Anna Greenberg and Jessica Keating


 Qvisory Memo (PDF - 20 K)

 Qvisory Survey Results (PDF - 4 K)

 Qvisory Powerpoint (PDF - 30 K)

 Qvisory Press Release (PDF - 3 K)


Executive Summary

 As the media and national leaders focus on the current economic downturn in America - the credit crunch, mortgage crisis, and rising cost of living - less attention is paid to the impact the rocky economy is having on its young people.

 In a new report commissioned by Qvisory, a nonprofit online advocacy and service organization that supports the health, financial well-being, and career goals of 19-35 year old adults, Anna Greenberg and Jessica Keating explore the intense constraints young people face when it comes to making ends meet, managing credit, and navigating rough economic currents. This unique study, which surveyed the opinions of both young adults and their parents, finds that young people are being hit especially hard.

 With three out of four young Americans reporting they are in more debt this year than they were last year, and over half reporting that they sometimes make just the minimum credit card payment each month, it comes as no surprise that financial concerns are building.

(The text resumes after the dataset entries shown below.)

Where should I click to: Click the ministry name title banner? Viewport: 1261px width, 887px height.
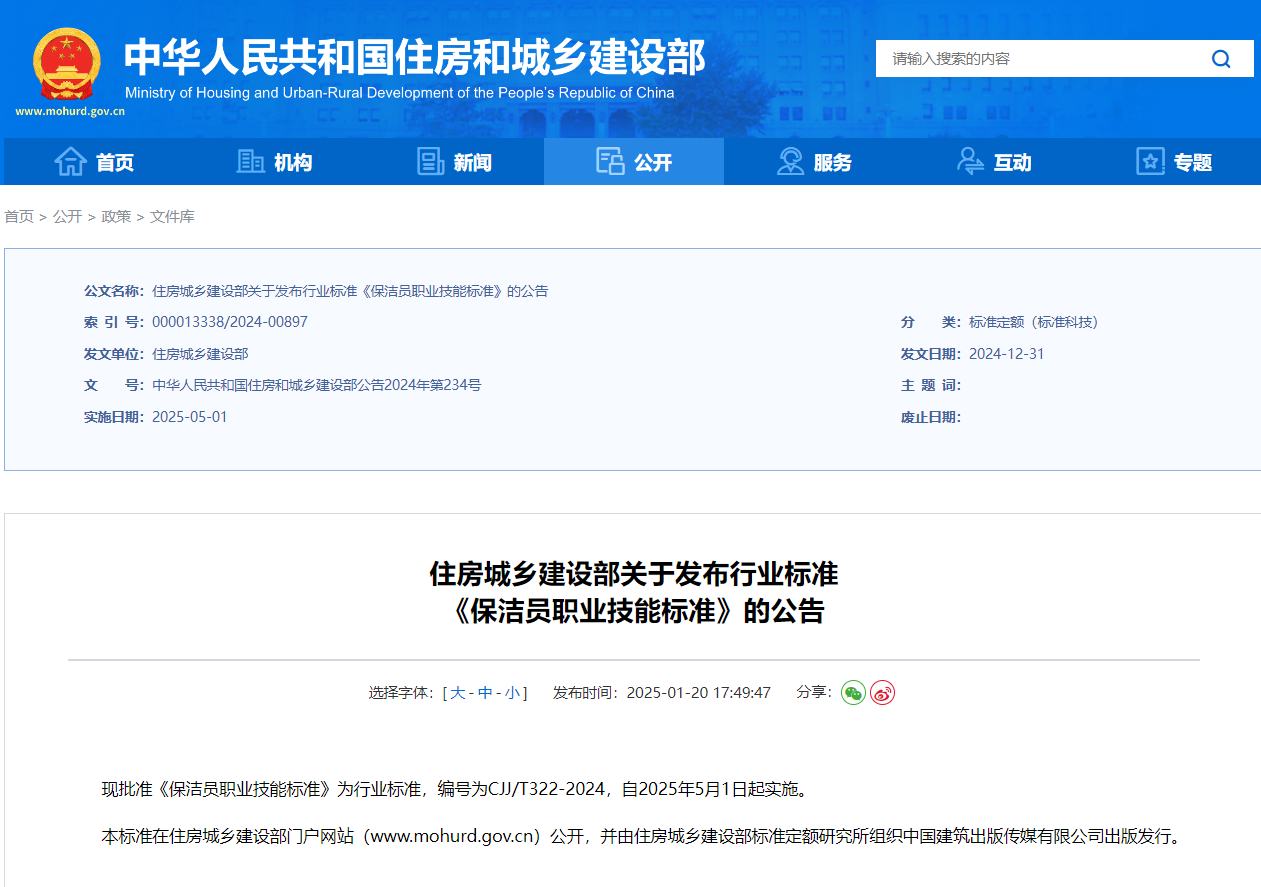point(414,58)
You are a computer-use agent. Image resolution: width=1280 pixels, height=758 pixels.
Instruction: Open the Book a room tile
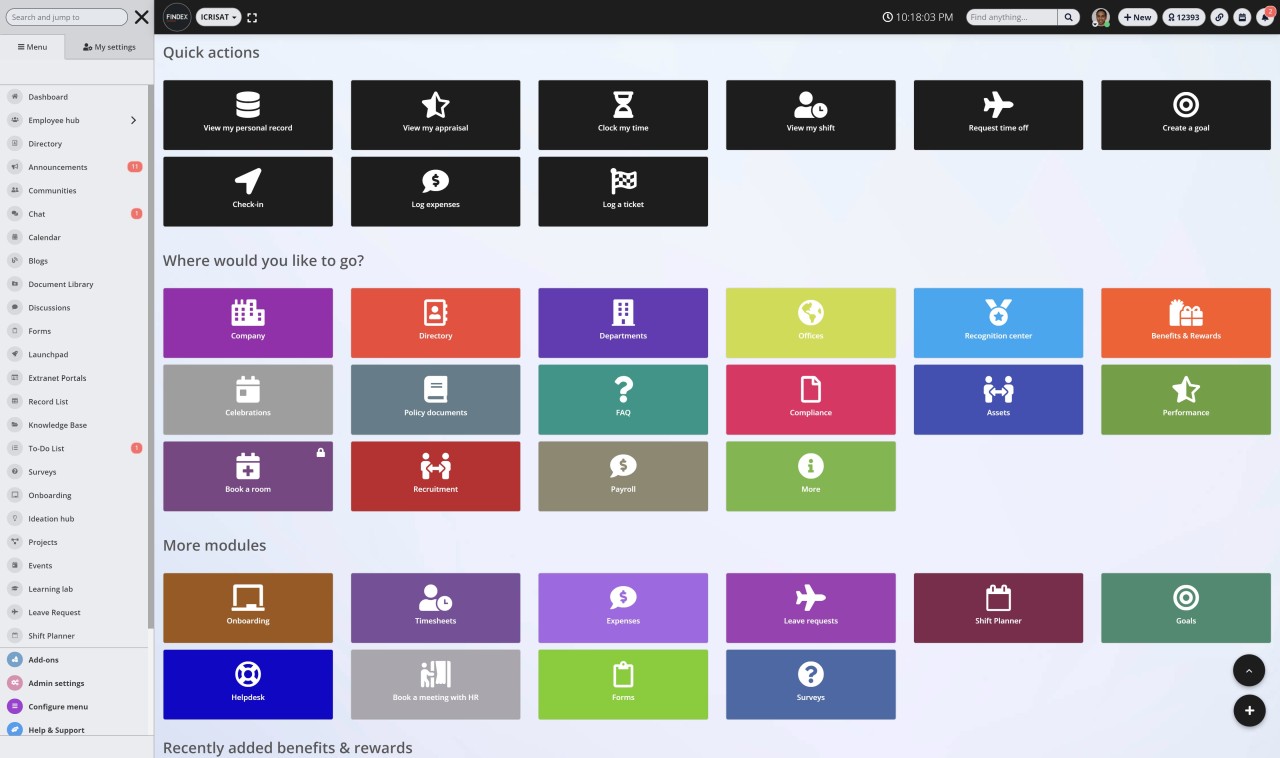[x=247, y=476]
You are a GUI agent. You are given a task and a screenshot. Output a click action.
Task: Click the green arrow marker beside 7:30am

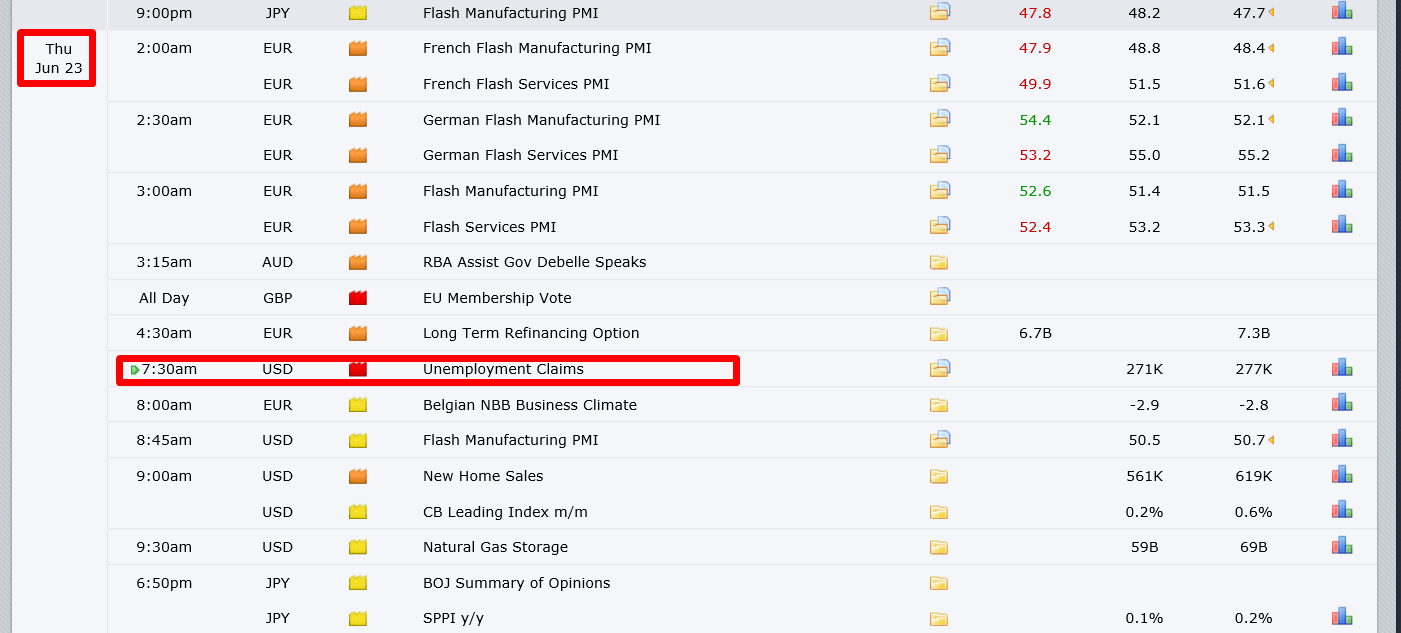click(x=135, y=370)
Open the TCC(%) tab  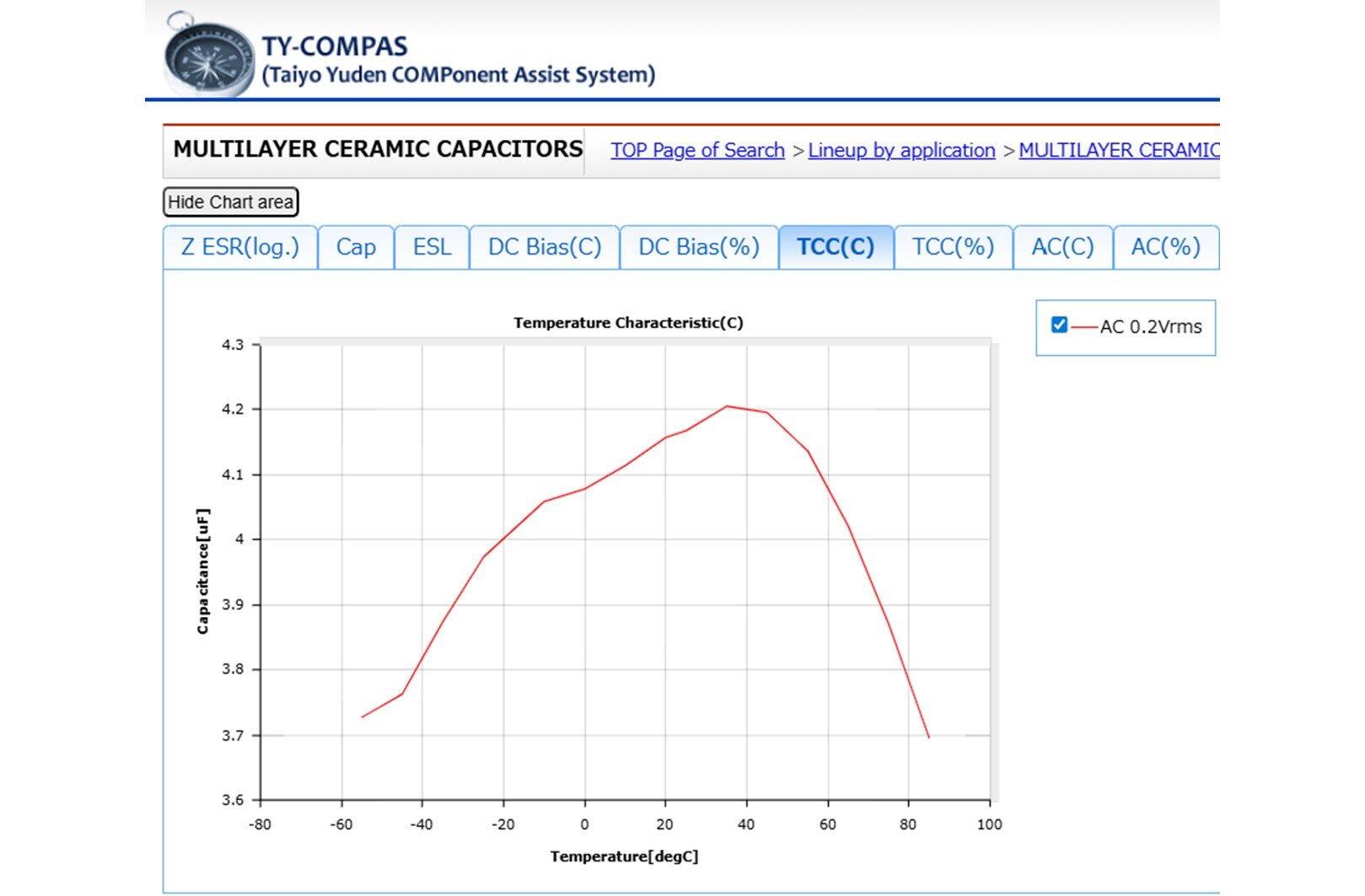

Unfortunately, at the same moment financial pressure is reaching a point of desperation, young people also believe their voices are being ignored by leaders in Washington.


Key Findings

  • Youths are growing more worried about their pocketbooks. Financial concerns top the list of problems facing young adults in their lives today, at 55 percent, a 10-point jump over the past year. Additionally, only 32 percent of young people think the leadership in Washington, DC, hear their concerns and represent their interests well.
  • The credit crisis is mounting for this generation. One in three young people who owe money on a credit card report that they owe more than $10,000 overall and more than half report they sometimes only pay the minimum payment each month.
  • Rising medical debt is compounding the problem. More than half of all young people have gone without health insurance at some point in the past five years - including 75% of those who are now carrying medical debt.
  • Interestingly, parents are less concerned about their kids’ immediate financial problems. Parents of young adults worry less about the immediate financial strains facing their children but are more concerned about their children's health and long-term security. Compared to their adult children, parents are twice as likely to worry about their kids being able to afford health insurance, but only about a third as likely to be concerned about gas prices and their kids’ ability to pay their bills in today’s economy.



 This research was conducted by Greenberg Quinlan Rosner for Qvisory in a series of two parallel surveys. using opt-in web panels that are built to approximate national representation.

  • The first web survey fielded June 5-10, 2008, and reached 600 young adults ages 19-35. The data were weighted by gender, age, race, education, and region. The sample size with these weights applied is 600.
  • The second web survey fielded June 5-9, 2008, and reached 300 parents of adult children ages 19-35. The data were weighted by gender, race, education, and region. The sample size with these weights applied is 300.

Greenberg Quinlan Rosner designed and administered both web surveys. Internet surveys, by necessity, use non-probability based sampling methods and these results need to be considered with that limitation in mind. Opt-in web panels, like the ones used for this survey, are built to approximate national representation, but they sometimes over-represent better educated and higher income demographic.